#### About this exercise:
Below are entries; copy exactly the lines from the one with "Image resolution: width=606" through the one with "Open the 新浪微博", both included, and leave out the rest.

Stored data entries
= Beginning of Section =

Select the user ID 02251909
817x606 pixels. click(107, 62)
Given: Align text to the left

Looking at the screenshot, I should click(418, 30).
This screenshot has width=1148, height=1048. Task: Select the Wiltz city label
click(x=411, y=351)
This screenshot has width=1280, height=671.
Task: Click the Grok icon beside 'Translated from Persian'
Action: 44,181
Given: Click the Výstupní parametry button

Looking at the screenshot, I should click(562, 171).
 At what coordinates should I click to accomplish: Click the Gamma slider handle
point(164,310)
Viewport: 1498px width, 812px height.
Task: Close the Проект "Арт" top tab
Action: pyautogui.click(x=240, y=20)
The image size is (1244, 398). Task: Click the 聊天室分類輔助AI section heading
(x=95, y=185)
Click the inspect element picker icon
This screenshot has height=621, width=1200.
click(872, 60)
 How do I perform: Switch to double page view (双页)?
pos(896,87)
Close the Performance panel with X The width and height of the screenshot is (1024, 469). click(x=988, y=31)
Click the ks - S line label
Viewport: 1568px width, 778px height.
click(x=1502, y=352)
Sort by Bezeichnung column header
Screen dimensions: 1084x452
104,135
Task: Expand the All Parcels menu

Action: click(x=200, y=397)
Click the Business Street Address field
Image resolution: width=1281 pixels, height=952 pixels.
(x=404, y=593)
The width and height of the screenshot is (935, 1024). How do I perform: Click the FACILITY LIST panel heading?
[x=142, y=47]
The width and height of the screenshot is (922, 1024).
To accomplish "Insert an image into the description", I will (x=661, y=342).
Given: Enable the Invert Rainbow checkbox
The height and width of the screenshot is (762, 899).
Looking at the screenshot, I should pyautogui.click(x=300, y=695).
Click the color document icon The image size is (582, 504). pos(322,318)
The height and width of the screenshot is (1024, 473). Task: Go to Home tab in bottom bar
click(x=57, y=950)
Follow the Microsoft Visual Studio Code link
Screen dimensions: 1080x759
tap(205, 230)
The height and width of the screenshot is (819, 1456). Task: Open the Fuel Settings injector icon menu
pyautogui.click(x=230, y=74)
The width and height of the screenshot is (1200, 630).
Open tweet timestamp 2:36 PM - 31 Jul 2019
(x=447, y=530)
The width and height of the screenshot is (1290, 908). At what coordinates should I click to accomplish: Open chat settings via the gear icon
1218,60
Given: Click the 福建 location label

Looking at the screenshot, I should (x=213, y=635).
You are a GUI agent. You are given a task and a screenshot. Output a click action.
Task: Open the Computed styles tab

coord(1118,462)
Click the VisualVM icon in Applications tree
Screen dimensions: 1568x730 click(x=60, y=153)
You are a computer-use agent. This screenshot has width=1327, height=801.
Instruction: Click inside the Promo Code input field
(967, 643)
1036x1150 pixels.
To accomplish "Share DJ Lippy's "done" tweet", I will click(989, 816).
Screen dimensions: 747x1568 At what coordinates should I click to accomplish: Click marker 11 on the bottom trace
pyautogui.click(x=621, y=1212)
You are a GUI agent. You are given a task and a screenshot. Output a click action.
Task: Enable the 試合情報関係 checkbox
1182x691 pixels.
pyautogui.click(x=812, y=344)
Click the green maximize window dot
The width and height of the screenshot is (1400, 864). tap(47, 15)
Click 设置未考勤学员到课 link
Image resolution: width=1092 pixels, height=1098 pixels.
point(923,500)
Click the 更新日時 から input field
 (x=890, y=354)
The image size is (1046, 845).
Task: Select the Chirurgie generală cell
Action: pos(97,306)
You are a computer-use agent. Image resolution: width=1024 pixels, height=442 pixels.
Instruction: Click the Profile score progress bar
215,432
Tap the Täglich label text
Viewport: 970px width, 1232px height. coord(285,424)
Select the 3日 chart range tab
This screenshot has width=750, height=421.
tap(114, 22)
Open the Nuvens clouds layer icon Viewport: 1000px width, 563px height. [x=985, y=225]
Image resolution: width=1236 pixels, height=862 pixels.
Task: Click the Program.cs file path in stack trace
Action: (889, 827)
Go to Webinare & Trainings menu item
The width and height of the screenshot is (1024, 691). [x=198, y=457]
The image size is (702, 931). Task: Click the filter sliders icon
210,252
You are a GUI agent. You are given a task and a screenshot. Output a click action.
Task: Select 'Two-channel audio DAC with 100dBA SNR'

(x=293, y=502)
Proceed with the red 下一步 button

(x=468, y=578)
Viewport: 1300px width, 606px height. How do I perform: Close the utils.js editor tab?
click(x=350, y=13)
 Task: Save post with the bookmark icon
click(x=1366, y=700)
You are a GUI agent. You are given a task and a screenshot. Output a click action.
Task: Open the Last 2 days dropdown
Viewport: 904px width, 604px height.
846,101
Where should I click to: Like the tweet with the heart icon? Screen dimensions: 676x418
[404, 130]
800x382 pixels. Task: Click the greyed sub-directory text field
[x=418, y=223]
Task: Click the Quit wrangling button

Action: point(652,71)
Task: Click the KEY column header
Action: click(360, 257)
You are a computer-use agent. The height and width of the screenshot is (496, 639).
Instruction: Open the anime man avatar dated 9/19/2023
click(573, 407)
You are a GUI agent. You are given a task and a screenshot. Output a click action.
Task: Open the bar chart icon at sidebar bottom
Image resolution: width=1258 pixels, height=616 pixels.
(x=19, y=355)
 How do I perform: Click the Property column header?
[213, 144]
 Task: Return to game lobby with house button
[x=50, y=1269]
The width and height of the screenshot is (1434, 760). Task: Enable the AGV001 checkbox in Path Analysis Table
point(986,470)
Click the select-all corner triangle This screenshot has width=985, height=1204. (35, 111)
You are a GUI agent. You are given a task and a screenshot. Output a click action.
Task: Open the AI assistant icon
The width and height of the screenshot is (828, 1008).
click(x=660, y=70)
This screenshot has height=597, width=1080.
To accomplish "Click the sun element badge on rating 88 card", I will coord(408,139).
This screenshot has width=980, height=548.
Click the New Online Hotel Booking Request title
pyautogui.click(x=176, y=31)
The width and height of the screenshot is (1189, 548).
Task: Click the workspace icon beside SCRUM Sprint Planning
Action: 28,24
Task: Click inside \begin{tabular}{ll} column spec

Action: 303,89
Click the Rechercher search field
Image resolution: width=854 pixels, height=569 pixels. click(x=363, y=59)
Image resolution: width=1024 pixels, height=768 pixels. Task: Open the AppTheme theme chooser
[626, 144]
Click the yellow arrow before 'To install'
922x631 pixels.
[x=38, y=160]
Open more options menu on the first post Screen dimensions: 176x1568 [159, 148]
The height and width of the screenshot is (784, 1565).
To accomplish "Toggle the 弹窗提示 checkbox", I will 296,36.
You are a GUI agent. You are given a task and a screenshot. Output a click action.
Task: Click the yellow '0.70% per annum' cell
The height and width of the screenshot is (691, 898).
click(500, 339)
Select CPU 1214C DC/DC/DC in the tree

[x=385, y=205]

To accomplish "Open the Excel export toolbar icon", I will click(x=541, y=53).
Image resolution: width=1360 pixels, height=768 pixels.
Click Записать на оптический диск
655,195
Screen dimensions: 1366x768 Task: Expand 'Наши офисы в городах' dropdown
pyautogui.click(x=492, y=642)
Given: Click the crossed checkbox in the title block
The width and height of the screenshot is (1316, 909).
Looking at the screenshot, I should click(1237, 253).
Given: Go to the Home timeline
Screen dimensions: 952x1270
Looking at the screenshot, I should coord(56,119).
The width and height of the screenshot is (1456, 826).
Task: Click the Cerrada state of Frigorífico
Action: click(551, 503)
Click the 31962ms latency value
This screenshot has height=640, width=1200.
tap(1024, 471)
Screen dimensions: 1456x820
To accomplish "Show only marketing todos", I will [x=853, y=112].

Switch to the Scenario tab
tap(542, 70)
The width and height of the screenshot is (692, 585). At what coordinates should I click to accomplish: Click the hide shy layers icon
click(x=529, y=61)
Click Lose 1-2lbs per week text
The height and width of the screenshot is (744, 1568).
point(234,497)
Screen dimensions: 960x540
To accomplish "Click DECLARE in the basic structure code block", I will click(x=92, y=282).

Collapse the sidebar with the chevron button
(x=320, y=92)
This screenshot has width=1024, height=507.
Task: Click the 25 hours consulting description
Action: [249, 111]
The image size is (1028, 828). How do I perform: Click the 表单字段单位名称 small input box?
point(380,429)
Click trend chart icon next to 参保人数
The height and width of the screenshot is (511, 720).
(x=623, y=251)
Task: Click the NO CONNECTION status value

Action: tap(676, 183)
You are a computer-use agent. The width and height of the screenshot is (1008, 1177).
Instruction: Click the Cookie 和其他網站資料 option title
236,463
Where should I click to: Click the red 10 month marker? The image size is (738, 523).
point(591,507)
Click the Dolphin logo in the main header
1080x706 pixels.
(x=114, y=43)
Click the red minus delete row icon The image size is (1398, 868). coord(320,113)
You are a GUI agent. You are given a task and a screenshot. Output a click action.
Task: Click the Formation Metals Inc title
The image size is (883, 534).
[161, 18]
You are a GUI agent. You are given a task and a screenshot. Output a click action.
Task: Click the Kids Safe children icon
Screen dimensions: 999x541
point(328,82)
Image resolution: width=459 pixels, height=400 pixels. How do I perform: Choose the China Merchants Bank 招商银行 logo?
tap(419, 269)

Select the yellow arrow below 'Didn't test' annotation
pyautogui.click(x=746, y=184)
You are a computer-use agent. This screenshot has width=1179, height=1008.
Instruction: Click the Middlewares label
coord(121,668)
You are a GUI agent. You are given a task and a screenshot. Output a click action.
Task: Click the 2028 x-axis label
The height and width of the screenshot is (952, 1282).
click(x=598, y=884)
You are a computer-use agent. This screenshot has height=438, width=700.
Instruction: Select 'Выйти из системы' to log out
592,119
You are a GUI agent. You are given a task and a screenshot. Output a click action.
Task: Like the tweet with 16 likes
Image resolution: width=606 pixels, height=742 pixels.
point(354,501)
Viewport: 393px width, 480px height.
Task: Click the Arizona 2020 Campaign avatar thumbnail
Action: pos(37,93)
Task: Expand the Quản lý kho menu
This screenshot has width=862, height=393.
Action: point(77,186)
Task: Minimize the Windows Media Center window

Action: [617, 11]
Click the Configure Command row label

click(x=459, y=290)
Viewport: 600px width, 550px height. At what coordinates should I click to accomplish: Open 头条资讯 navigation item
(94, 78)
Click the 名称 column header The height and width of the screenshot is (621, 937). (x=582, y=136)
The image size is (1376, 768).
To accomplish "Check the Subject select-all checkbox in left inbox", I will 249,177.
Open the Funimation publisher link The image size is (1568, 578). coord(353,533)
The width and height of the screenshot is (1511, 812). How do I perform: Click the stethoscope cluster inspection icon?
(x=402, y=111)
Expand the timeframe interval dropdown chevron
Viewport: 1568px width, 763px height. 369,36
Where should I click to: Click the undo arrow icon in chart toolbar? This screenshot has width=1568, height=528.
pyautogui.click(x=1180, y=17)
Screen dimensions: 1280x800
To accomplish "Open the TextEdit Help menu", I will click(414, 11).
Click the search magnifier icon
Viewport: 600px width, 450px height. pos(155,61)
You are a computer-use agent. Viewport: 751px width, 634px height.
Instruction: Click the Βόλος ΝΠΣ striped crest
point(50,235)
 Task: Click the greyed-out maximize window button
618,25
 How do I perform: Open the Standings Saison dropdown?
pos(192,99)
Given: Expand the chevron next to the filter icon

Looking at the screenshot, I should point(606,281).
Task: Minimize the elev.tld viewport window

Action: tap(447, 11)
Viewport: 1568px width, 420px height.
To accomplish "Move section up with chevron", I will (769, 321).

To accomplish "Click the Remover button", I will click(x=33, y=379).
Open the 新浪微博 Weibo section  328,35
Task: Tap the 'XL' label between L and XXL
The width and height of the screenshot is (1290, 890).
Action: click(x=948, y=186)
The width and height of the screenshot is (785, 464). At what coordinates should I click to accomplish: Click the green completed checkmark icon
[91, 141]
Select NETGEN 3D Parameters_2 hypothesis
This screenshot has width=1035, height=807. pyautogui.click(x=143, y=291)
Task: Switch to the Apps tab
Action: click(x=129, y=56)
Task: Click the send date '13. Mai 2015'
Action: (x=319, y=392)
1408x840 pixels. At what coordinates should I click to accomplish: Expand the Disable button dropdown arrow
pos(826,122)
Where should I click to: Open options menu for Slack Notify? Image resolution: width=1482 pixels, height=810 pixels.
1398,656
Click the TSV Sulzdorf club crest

= End of Section =

#### Answer for the task:
Image resolution: width=606 pixels, height=742 pixels.
point(354,501)
Viewport: 393px width, 480px height.
Task: Click the Arizona 2020 Campaign avatar thumbnail
Action: pos(37,93)
Task: Expand the Quản lý kho menu
This screenshot has width=862, height=393.
Action: point(77,186)
Task: Minimize the Windows Media Center window

Action: [617, 11]
Click the Configure Command row label

click(x=459, y=290)
Viewport: 600px width, 550px height. At what coordinates should I click to accomplish: Open 头条资讯 navigation item
(94, 78)
Click the 名称 column header The height and width of the screenshot is (621, 937). (x=582, y=136)
The image size is (1376, 768).
To accomplish "Check the Subject select-all checkbox in left inbox", I will 249,177.
Open the Funimation publisher link The image size is (1568, 578). coord(353,533)
The width and height of the screenshot is (1511, 812). How do I perform: Click the stethoscope cluster inspection icon?
(x=402, y=111)
Expand the timeframe interval dropdown chevron
Viewport: 1568px width, 763px height. 369,36
Where should I click to: Click the undo arrow icon in chart toolbar? This screenshot has width=1568, height=528.
pyautogui.click(x=1180, y=17)
Screen dimensions: 1280x800
To accomplish "Open the TextEdit Help menu", I will click(414, 11).
Click the search magnifier icon
Viewport: 600px width, 450px height. pos(155,61)
You are a computer-use agent. Viewport: 751px width, 634px height.
Instruction: Click the Βόλος ΝΠΣ striped crest
point(50,235)
 Task: Click the greyed-out maximize window button
618,25
 How do I perform: Open the Standings Saison dropdown?
pos(192,99)
Given: Expand the chevron next to the filter icon

Looking at the screenshot, I should point(606,281).
Task: Minimize the elev.tld viewport window

Action: tap(447, 11)
Viewport: 1568px width, 420px height.
To accomplish "Move section up with chevron", I will (769, 321).

To accomplish "Click the Remover button", I will click(x=33, y=379).
Open the 新浪微博 Weibo section  328,35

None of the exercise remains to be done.